Point / Document #

A point, document is the smallest unit of data in SemaDB. It is a JSON object that is stored as part of a collection. A point can have any number of fields and the fields can be of any type. Usually there is a limit on the total size of the point that can be stored. If you are self-hosting you can adjust this limit in the configuration file, but it is recommended you have a limit. Here is an example point / document:

    "city": "Edinburgh",
    "country": "Scotland",
    "areaCode": 0131,
    "population": 500000,
    "embedding": [0.1, 0.2, 0.3, 0.4, 0.5,]
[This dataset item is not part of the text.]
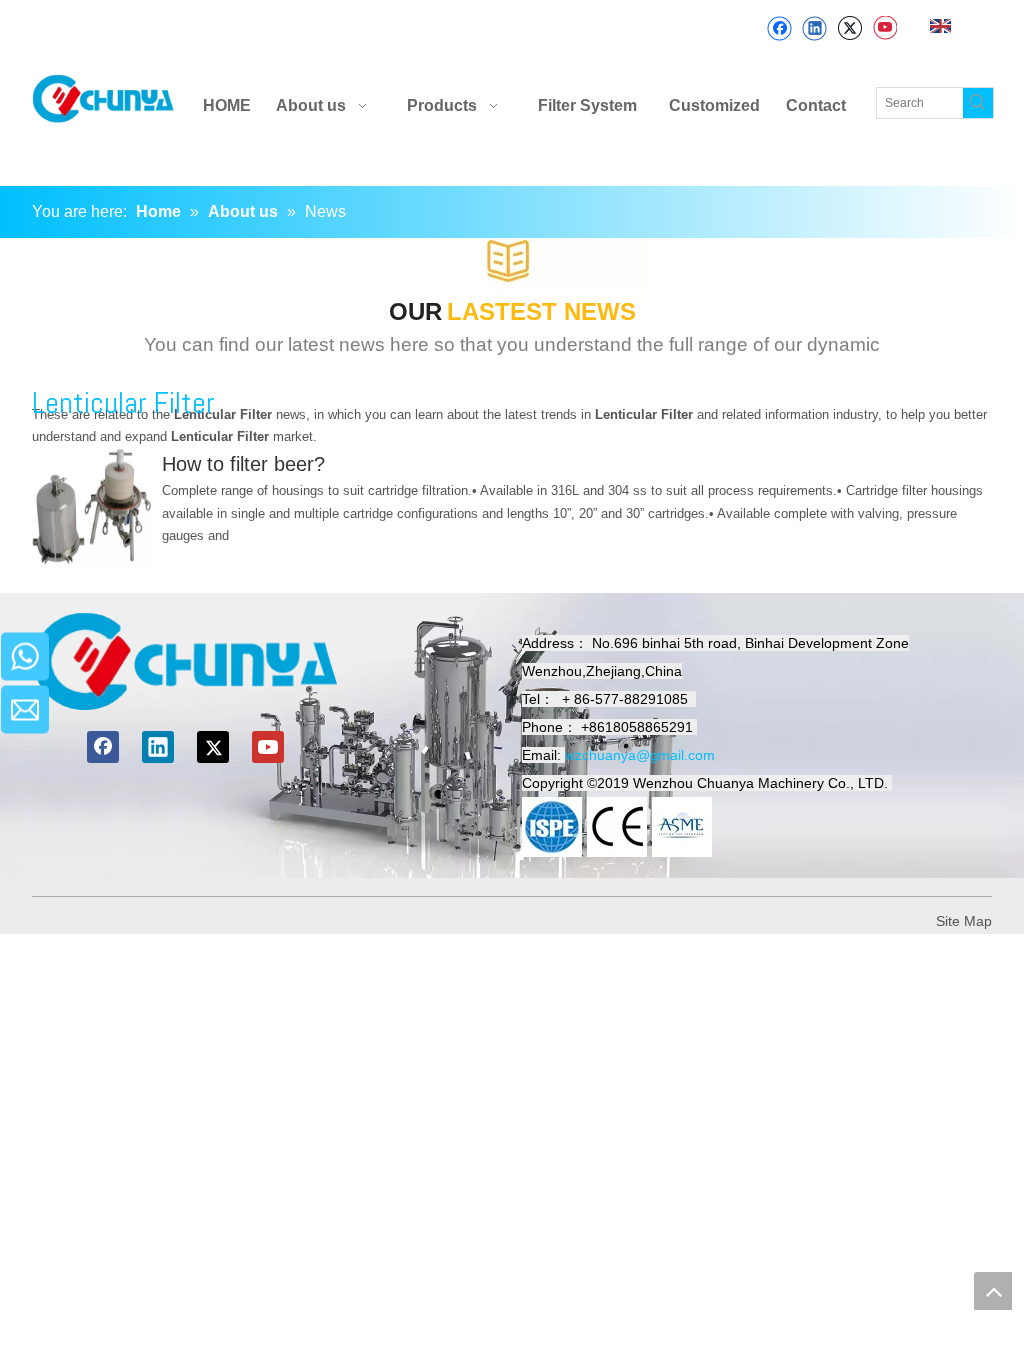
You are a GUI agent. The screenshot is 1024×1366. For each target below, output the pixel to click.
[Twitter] (849, 28)
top (993, 1291)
While the fields can be of arbitrary types, the fields that are used for indexing need to be in the format the index expects. For example, if you have an integer index for population field, the population field should be an integer. If you have a text index for city field, the city field should be a string.

Point ID #

Each point has a unit universally unique identifier. This is used to identify the point in the collection. This ID may be provided using _id when inserting points or let the server generate UUID4 for you. If you provide an ID, ensure it is unique in the collection:

    "_id": "f7b3b3b4-3b7b-4b3b-8b3b-3b7b3b7b3b7b",
    "...": "...",

What if I have existing data with integer or other string IDs? In this case we recommend you store it as an integer or string field in the point itself as well as storing the SemaDB point ID in the external database. This way you can easily link the data in the external database to the data in SemaDB. This creates a cross-reference between the external database and SemaDB:

graph TD
    Point["Point / Document"] --> UUID["SemaDB UUID"]
    UUID --> SemaDB[(SemaDB)]
    Point --> External["External ID"]
    UUID --> ExternalDB
    External --> ExternalDB[(Database)]
    External --> SemaDB

In this setup, you can pre-generate the UUIDs for the points and store them in the external database. When you insert the points into SemaDB, you can use the same UUIDs.